Yine sonbahar geldi, yine hüzün mevsimi misali ve yine yeni bir yılın ilk il koordinasyon kurulunda bir önceki yılın genel bir değerlendirilmesi yapıldı. Ve yine içimizi bir burukluk ve bir üzüntü kapladı. Çünkü yine bir önceki yılın yatırımları tamamlanamamıştı. Yani yatırım fakiri bir memlekete ister hasbelkader isterse birilerinin çabaları ile gelen yatırımlar, görevini layıkıyla yerine getirmeyen bazı kendini bilmezlerin tutumu yüzünden gerçekleştirilemedi.
Hem de öyle az buz bir oranda değil.
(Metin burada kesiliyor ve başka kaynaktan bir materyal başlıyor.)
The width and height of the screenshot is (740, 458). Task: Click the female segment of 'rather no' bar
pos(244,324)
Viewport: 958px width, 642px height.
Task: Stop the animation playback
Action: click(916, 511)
Toplantıya başkanlık eden Vali Vekili Zihni Yıldızhan, teamüllere aykırı olarak yatırımların fiziki gerçekleştirme oranlarını vermedi, ancak nakdi gerçekleşme oranlarını verdi. Yatırımların nakdi gerçekleşme oranı geçen yıl ancak %76 olmuş. Yatırım ödeneklerinin % 24’ü henüz harcanmamış. Yani bir başka ifadeyle bu memleketin ekonomisine katkı yapması, esnaf ve tüccarına rahat bir nefes aldırması, vatandaşa hizmet olması için gönderilen her 4 liradan 1 lirası harcanmamış.
Yatırımlara proje bazında baktığımızda da durum değişmiyor. Yıl içinde uygulanan 276 projeden ancak 176’sı tamamlanabilmiş. 73’ünün projesi devam ediyor. Bunlardan bazılarının uzun süreli olması ve bir yıl içerisinde tamamlanamaması doğaldır. Fakat üzerinde durulması gereken yatırımlar henüz ihale aşamasında olanlar ile hiç başlanamayanlardır. Bu yatırımların 16 tanesi yeni ihaleye çıkarılıyor. 11 adet yatırım projesine de çeşitli nedenlerden dolayı henüz başlanamamış.
Doğrusu merak ediyorum; sır gibi saklanan bu nedenler nelerdir? Mevzuat açısından belki bazılarına kılıf bulunmuş olabilir, ancak kamuoyu vicdanında bu nedenler geçerli midir? Aynı şekilde henüz ihale aşamasında olanların da neden şimdiye kadar gerçekleştirilemediklerinin de sorgulanması gerekiyor. Orada da gecikmeye neden olan mücbir gerekçeler var mı?
Her yıl aynı tablo ile karşılaşıyoruz. Açın geçen yılın ilk il koordinasyon toplantısının ardından yazdıklarımı okuyun, aynı düşünceleri, aynı sitemleri görürsünüz. Üstelik her toplantıda dönemin valilerinin ısrarlı uyarılarına rağmen tablo değişmiyor. Yatırımcı kurum ve kuruluşların yöneticileri yine bildiklerini okuyorlar.
Olan bu memlekete oluyor, bu memleketin insanlarına oluyor.